**Text extract**
And two, the irregular shape creates more trauma on impact. It also slows the shot down, but not by much - at 1400 fps, this stuff flies only 25 feet per second slower than Kents with 1-1/4 ounce loads.

The trauma is the key here, and the Blind Side brochures hype it with almost alarming glee.

My first question was, "But what does it do to the ducks?"

In my house, we hunt for the table. Yes, hunting is super fun, and bringing down a bird effectively is really satisfying, but if you've reduced it to ground beef in the process, you might as well get your food at McDonald's.

The rep I spoke to had done field testing, but not kitchen testing. When Phil Bourjaily at Field & Stream wrote about testing this stuff on flighted mallards, he didn't mention bird damage. One of the regulars here, Hilary Dyer of Waterfowl & Retriever magazine, had shot Blind Side at ducks too, but she'd given away the ducks so she didn't know how they looked.

Fortunately for me, Winchester rushed me a couple boxes of Blind Side (3-inch 2s) gratis before the final weekend of duck season, and I actually hit a few ducks with it, so I can tell you how it works in the field and on the table.

In the field: I was not at my best when I used this stuff on closing weekend - I kinda shot like crap through most of January - and I can tell you that Blind Side did not make me a better shot. Not that I expected it to, but one can always hope, right?

But my experience led me to share Bourjaily's conclusion that if you hit a duck well with this stuff, it's gonna go down hard. I did very little chasing when I was using this shot if I hit the birds in the neck or body. With wing shots, though, it's pretty much like any other wing shot - you either break the wing or you don't, and the amount of chasing required follows accordingly.

One more note: I usually shoot 1-1/8 ounce loads, and I was worried about the extra recoil from a heavier load. But I didn't notice any difference in recoil at all. The biggest adjustment I had to make was lead, because I'm used to faster shot (1560 fps).

The autopsy: When I plucked and gutted the birds I shot with Blind Side, I was a little surprised, looking at the wounds, at how hard the birds had gone down. Normally a bird that falls hard will have lots of shredded innards - shot through the heart, or torn up lungs with lots of evidence of bleeding.

But some of these ducks had wounds that didn't even seem to penetrate the body cavity - something that would probably just cripple or sail a duck with the shot I normally use. The one exception was a poor little greenwing teal that I just murderated. Not pretty.

**Supplied material**
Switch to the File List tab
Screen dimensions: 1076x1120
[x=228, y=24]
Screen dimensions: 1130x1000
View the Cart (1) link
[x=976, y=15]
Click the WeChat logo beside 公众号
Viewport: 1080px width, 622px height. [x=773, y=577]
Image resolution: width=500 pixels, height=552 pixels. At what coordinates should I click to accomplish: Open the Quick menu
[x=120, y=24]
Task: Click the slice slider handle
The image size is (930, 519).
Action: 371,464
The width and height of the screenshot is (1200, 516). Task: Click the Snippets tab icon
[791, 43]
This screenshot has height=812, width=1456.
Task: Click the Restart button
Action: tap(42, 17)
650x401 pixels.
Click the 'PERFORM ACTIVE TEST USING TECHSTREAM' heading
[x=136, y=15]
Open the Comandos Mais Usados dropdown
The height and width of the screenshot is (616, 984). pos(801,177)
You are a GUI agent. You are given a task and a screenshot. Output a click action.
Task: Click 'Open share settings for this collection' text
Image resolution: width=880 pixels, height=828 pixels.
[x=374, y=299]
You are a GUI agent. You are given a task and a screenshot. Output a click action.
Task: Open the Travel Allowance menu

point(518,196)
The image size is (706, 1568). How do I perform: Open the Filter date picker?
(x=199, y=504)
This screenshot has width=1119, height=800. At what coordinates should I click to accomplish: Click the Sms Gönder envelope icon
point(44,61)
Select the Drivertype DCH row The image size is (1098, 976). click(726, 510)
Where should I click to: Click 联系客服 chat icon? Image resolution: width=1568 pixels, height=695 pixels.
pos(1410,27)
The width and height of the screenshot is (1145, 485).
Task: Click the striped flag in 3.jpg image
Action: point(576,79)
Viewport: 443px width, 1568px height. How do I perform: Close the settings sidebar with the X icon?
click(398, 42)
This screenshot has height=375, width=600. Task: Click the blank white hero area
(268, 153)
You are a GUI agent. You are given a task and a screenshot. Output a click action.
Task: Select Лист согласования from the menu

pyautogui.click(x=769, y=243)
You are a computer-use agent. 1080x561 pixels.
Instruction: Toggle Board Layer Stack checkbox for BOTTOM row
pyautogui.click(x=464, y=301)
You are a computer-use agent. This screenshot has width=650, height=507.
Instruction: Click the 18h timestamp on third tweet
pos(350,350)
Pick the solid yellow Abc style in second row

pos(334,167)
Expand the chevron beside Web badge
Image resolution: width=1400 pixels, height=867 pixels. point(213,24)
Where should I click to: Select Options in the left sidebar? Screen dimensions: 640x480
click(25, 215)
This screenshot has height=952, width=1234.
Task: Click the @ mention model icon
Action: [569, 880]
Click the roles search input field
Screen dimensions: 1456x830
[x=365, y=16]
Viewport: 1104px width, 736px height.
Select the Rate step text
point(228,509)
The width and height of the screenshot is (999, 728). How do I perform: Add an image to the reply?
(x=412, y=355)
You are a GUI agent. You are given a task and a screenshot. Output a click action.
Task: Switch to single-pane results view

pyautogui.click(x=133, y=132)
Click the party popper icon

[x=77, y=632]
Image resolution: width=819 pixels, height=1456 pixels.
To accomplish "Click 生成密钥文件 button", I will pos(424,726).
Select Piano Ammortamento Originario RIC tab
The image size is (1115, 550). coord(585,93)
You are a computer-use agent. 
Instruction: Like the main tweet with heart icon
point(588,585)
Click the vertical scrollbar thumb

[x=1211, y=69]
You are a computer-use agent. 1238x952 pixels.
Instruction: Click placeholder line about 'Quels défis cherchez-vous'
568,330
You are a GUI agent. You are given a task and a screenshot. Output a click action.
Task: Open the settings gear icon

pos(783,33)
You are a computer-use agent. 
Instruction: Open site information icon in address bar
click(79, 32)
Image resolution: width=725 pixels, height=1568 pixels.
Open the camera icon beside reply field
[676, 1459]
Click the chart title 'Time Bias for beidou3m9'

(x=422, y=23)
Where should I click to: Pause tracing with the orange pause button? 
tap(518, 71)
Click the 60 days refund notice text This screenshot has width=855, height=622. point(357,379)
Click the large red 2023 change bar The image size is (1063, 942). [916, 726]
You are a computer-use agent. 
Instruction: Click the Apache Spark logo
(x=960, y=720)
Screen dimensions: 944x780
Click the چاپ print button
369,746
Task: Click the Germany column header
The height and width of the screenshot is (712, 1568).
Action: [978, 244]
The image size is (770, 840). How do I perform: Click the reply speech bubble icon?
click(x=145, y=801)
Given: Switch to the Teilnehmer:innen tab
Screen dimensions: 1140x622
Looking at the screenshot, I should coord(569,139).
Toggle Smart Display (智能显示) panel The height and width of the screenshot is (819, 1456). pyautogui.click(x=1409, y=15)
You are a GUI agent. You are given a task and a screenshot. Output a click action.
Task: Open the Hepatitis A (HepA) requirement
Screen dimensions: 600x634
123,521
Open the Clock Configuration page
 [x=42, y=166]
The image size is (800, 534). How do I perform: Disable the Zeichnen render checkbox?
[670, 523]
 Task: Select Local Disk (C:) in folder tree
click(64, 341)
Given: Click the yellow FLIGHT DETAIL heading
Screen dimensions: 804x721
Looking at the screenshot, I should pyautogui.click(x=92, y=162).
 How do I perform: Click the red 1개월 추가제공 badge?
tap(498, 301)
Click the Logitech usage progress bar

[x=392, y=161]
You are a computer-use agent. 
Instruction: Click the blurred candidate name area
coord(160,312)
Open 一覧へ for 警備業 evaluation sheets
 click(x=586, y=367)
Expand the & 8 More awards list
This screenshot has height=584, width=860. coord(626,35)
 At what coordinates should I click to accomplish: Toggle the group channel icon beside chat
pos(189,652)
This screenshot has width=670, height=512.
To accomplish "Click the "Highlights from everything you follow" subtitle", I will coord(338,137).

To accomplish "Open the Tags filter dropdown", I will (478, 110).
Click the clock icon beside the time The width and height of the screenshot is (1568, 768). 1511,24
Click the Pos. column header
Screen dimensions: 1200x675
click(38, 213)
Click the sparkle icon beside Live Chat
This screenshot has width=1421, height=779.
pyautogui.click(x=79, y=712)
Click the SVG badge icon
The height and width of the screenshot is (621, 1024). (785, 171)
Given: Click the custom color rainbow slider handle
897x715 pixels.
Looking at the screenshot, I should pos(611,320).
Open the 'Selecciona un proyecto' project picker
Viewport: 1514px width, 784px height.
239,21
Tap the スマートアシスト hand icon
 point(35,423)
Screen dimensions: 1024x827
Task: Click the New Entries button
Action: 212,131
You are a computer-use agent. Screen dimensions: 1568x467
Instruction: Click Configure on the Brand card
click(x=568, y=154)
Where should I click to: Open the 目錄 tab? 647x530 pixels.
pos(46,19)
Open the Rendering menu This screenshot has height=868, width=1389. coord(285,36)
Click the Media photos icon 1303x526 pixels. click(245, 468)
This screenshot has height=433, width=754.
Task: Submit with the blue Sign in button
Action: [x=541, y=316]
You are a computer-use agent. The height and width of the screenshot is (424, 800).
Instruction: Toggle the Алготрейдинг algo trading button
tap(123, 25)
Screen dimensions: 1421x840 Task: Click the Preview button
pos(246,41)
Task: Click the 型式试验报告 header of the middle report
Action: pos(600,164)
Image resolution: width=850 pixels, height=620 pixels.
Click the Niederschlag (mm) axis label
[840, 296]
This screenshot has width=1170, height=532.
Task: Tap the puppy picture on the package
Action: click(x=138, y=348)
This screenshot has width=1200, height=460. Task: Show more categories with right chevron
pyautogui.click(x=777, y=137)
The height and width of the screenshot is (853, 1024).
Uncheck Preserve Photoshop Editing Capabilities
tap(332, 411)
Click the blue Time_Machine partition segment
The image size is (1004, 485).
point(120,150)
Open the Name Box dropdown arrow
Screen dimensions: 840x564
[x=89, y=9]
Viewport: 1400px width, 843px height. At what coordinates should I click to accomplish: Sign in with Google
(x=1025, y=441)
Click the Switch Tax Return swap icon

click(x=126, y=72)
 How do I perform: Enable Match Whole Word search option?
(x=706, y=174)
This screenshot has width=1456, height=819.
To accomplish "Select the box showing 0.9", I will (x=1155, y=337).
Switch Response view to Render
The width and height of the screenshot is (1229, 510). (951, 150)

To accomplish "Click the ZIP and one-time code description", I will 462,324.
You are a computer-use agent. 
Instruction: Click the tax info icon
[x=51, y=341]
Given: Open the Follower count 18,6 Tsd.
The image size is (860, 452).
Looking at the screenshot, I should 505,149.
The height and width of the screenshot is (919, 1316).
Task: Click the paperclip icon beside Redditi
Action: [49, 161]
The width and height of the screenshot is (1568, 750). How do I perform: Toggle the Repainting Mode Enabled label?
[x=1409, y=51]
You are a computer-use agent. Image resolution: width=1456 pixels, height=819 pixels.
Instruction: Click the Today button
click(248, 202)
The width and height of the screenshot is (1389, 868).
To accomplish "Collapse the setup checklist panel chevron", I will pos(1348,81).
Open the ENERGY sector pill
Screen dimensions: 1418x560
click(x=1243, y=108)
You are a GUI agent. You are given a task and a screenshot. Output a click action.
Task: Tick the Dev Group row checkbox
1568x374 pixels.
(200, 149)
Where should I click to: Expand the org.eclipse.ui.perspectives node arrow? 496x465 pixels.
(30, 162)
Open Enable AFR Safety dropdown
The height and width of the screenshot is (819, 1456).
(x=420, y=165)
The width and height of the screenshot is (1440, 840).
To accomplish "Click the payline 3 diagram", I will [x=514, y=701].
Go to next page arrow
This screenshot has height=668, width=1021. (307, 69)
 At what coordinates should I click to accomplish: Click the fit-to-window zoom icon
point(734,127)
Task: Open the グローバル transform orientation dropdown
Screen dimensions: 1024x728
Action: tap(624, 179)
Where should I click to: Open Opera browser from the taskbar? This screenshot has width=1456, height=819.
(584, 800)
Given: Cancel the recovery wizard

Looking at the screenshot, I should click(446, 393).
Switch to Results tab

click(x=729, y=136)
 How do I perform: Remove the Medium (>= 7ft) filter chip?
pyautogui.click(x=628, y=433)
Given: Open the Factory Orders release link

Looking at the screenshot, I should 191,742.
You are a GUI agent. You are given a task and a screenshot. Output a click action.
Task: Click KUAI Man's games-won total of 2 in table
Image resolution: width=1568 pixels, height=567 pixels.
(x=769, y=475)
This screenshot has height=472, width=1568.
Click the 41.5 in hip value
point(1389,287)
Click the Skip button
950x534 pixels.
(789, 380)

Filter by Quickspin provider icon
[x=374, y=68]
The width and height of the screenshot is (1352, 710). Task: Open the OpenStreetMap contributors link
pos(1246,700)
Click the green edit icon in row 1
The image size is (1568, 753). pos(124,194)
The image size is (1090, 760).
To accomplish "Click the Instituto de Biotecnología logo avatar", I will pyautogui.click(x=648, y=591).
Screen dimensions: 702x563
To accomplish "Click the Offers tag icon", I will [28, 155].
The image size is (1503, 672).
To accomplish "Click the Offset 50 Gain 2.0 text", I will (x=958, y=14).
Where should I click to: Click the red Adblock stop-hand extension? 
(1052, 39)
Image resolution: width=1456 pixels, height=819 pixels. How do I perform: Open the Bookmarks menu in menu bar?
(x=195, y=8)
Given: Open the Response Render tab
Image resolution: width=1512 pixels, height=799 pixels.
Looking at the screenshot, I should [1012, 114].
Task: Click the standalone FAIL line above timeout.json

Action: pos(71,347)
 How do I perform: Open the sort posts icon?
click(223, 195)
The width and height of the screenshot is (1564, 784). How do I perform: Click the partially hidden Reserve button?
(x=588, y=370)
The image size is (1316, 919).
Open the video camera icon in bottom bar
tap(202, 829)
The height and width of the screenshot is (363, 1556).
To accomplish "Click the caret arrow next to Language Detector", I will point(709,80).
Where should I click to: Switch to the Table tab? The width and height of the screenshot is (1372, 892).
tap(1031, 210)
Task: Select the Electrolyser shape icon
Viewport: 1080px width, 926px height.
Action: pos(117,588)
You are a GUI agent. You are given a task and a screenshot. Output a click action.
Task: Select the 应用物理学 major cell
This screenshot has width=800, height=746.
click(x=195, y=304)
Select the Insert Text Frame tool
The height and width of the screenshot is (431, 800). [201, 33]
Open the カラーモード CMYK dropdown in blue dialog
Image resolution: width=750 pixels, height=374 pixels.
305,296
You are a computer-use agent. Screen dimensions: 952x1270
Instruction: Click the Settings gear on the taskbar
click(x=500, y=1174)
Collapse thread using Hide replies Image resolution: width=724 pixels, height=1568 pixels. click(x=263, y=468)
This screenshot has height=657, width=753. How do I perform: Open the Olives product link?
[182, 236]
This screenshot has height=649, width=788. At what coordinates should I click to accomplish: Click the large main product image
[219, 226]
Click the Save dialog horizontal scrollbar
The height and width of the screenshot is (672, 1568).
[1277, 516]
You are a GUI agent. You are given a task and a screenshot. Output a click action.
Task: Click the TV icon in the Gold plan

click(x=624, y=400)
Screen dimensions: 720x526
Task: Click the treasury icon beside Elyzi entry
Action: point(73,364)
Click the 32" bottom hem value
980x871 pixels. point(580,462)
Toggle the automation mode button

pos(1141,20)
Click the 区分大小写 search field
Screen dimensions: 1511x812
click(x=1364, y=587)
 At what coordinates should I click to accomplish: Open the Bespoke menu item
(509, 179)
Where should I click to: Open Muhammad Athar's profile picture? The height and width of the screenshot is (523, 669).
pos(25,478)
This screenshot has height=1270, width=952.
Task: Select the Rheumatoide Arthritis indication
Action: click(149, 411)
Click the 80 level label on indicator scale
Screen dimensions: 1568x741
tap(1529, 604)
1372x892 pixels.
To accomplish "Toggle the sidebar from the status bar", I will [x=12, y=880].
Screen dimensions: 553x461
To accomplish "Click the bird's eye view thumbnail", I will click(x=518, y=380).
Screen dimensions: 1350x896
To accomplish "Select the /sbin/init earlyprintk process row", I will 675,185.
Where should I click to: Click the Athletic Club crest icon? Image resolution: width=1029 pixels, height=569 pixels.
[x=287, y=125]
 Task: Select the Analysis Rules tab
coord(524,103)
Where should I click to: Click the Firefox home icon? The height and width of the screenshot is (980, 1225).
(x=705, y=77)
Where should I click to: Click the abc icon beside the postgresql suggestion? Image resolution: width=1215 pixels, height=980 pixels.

**Required actions**
- 1) Rewrite the stretch of the Blind Side shot text from "In my house, we" through "how they looked.", replacing "ground beef" with "hamburger".
- 2) According to the Blind Side shot text, how much slower does the shot fly than Kents with 1-1/4 ounce loads at 1400 fps?

**Task-by-task results**
- 1)
In my house, we hunt for the table. Yes, hunting is super fun, and bringing down a bird effectively is really satisfying, but if you've reduced it to hamburger in the process, you might as well get your food at McDonald's.

The rep I spoke to had done field testing, but not kitchen testing. When Phil Bourjaily at Field & Stream wrote about testing this stuff on flighted mallards, he didn't mention bird damage. One of the regulars here, Hilary Dyer of Waterfowl & Retriever magazine, had shot Blind Side at ducks too, but she'd given away the ducks so she didn't know how they looked.

- 2) Only 25 feet per second slower.